Дело было не только в том, что она выполняла последнюю мамину просьбу — мысль отыскать биологического отца, который даже не подозревает о её существовании, наполнила и без того непросто сложившуюся женскую судьбу особым смыслом. Что он скажет ей, посмотрев в глаза? Признает ли? Покается? Скажет ли спасибо доброму человеку, чьё отчество она сейчас с благодарностью носит, за ту отцовскую заботу, которую тот годами дарил рождённой не от него дочери? Сумеет ли понять и простить маму, нашедшую новую любовь, в момент, когда прежняя разбилась вдребезги? Оставшись в целом свете совершенно одна, Екатерина Львовна уцепилась за возможность вновь обрести семью. Она готова была простить, потому что сама нередко просила прощения и знала горький, но искупляющий вкус раскаяния. Получив информацию от Удальцова, она тут же примчалась в интернат — будто всё время ждала какого-то обещанного чуда — и вот оно свершилось. Теперь у неё снова есть отец, а у него появилась дочь. Они обнимутся, и генетическая память поможет им обойтись без долгих объяснений.
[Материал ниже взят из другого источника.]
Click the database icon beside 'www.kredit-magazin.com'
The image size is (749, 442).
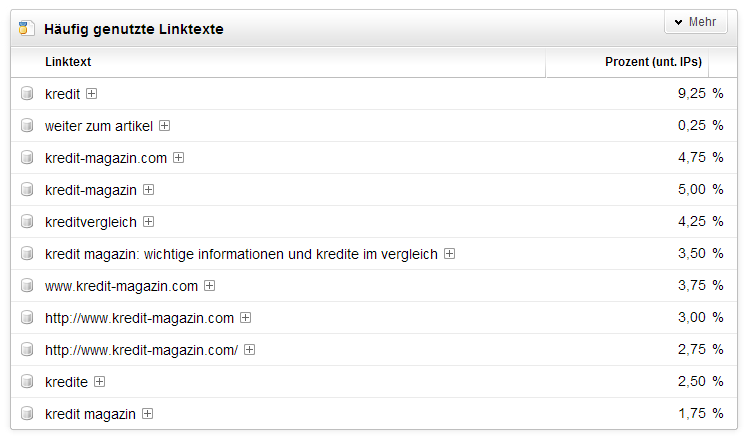27,286
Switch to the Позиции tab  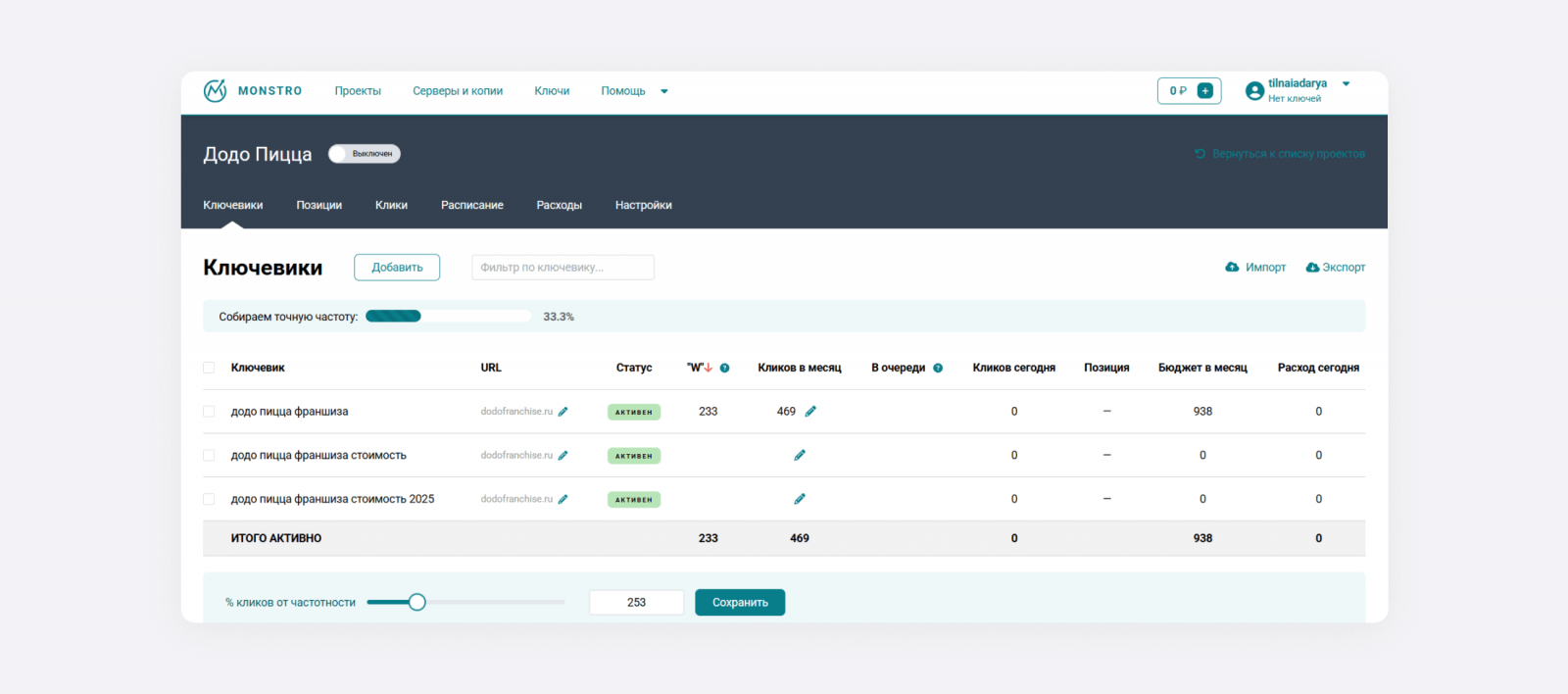click(318, 205)
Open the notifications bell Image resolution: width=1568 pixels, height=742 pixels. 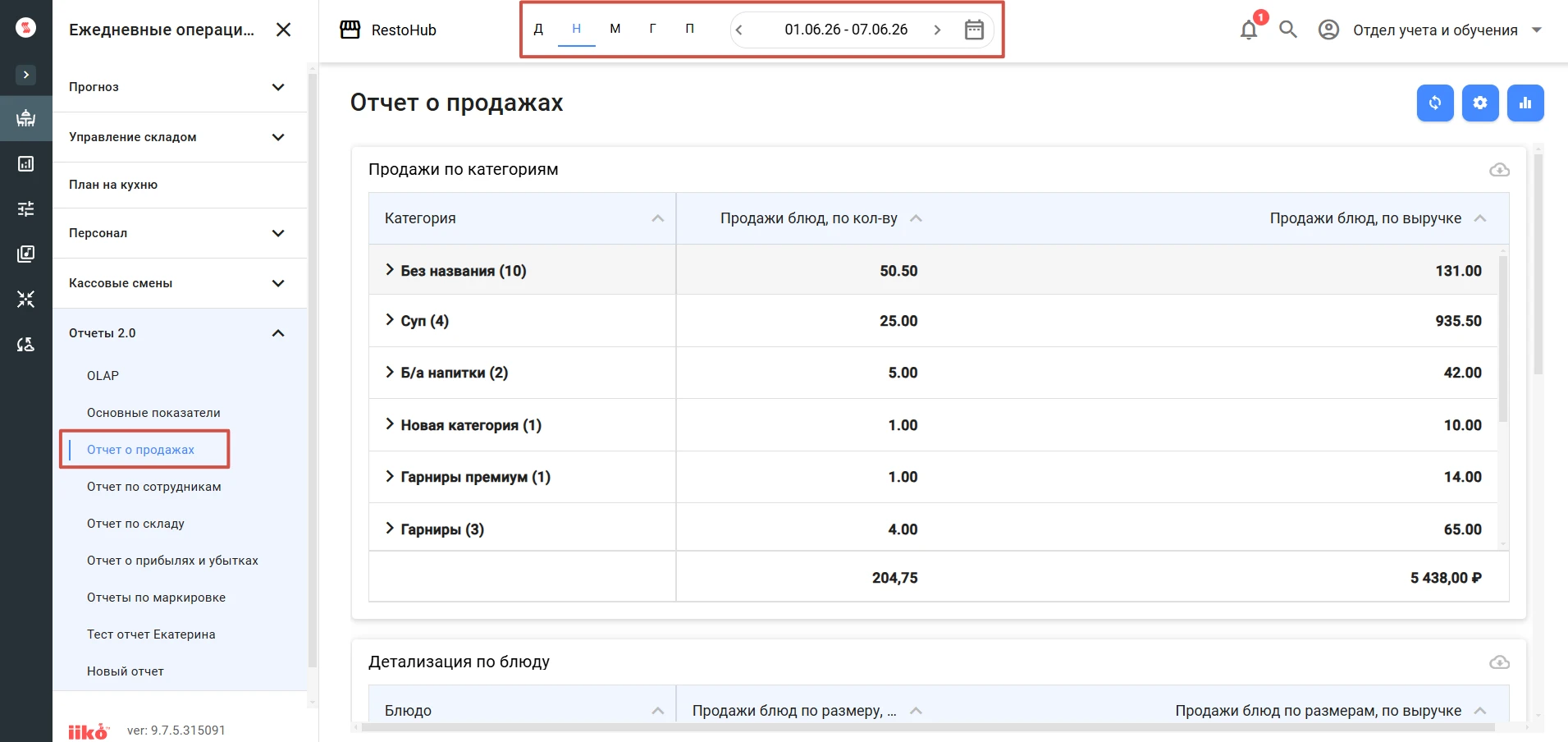(1248, 30)
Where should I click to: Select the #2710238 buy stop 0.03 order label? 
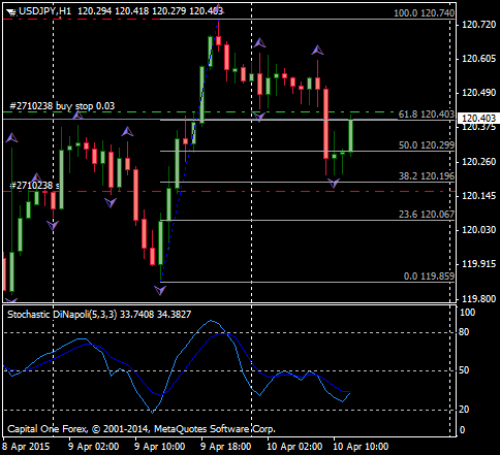(x=62, y=106)
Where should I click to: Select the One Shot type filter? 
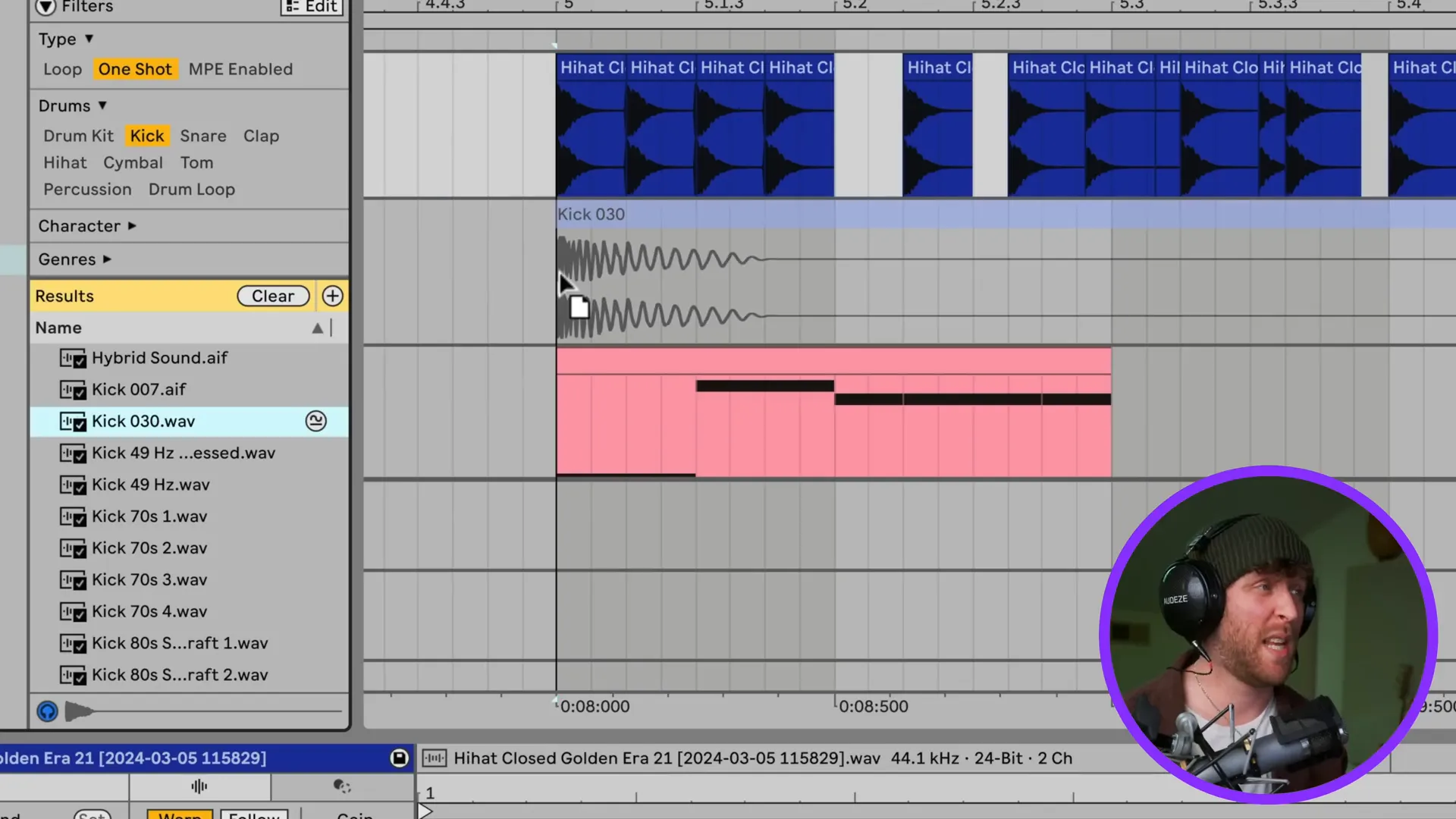coord(135,68)
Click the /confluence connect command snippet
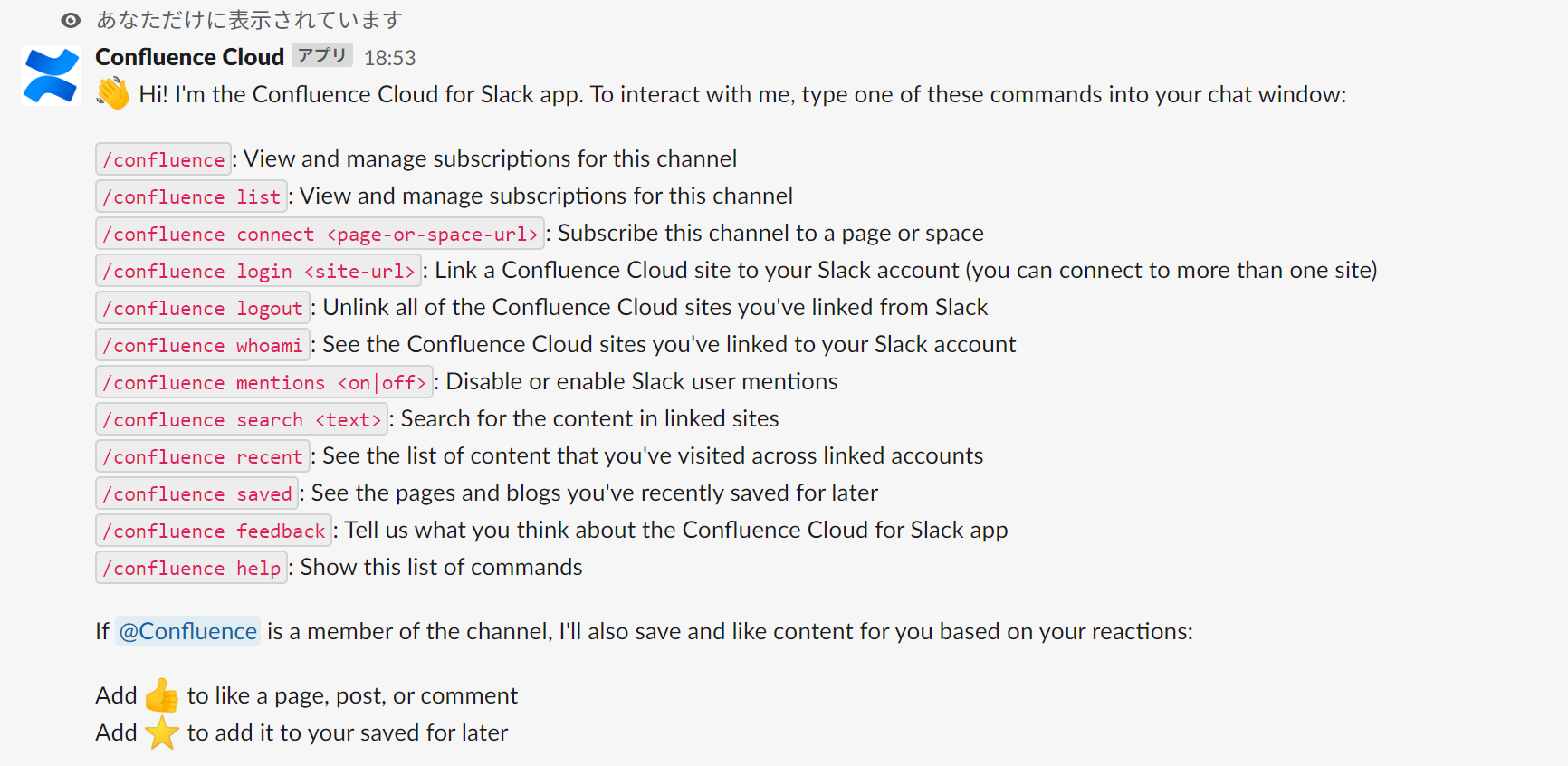Screen dimensions: 1568x766 [320, 234]
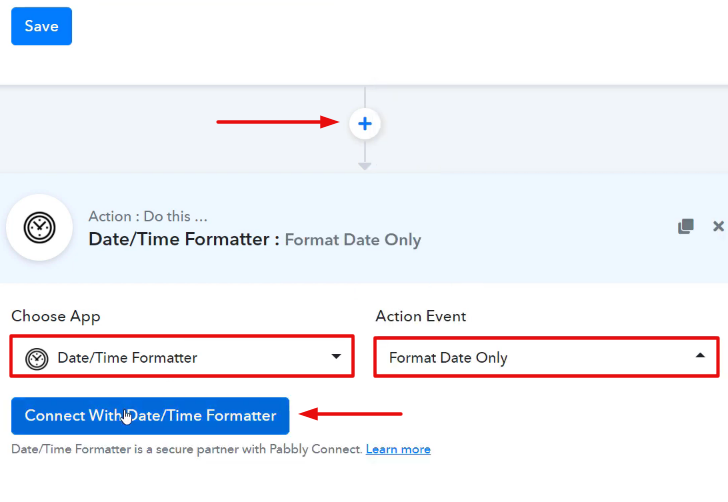Open the Choose App dropdown field
This screenshot has width=728, height=502.
pos(182,356)
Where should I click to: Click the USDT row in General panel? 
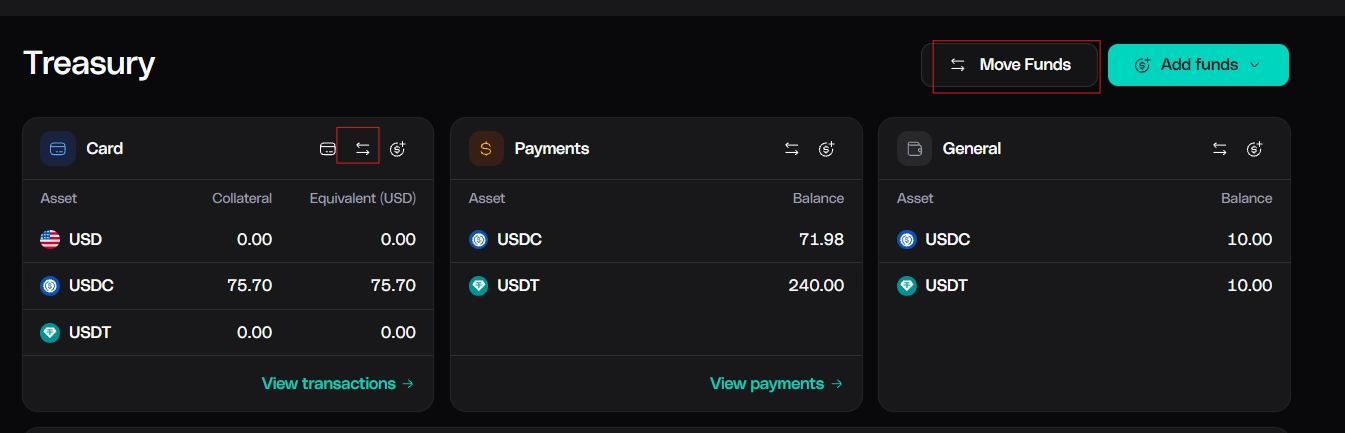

Через какое-то время после оформления необходимых бумаг Павла Конькова забрала к себе дочь. Палату занял новый пациент — очередная потерянная душа. Но каждый раз, бывая здесь, Роману по привычке хотелось сказать: «Здравствуйте, Фёдор!». Однажды уборщица, наводившая в помещении порядок, отодвинула тумбочку и обнаружила исписанный листок бумаги. Находку она передала дежурившему Удальцову. Узнав знакомые закорючки, Роман внутренне вздрогнул. Он развернул помятый лист и увидел, что весь текст состоит из одного повторяющегося сотни раз слова «прости». Странно, но теперь это читалось в максимально широком смысле — будто писал не конкретный человек конкретному человеку, а нечто всеобъемлющее и полное вселенского покаяния взывало к абсолютно каждому. Это было эхом того самого колокола, который вечно звонит именно по тебе. Роман поговорил по телефону с мамой, а потом набрал номер своей девушки Любы — сегодня ему хотелось быть безгранично чутким, словно садясь за письмо, где каждое слово — поиск одного, единственно верного.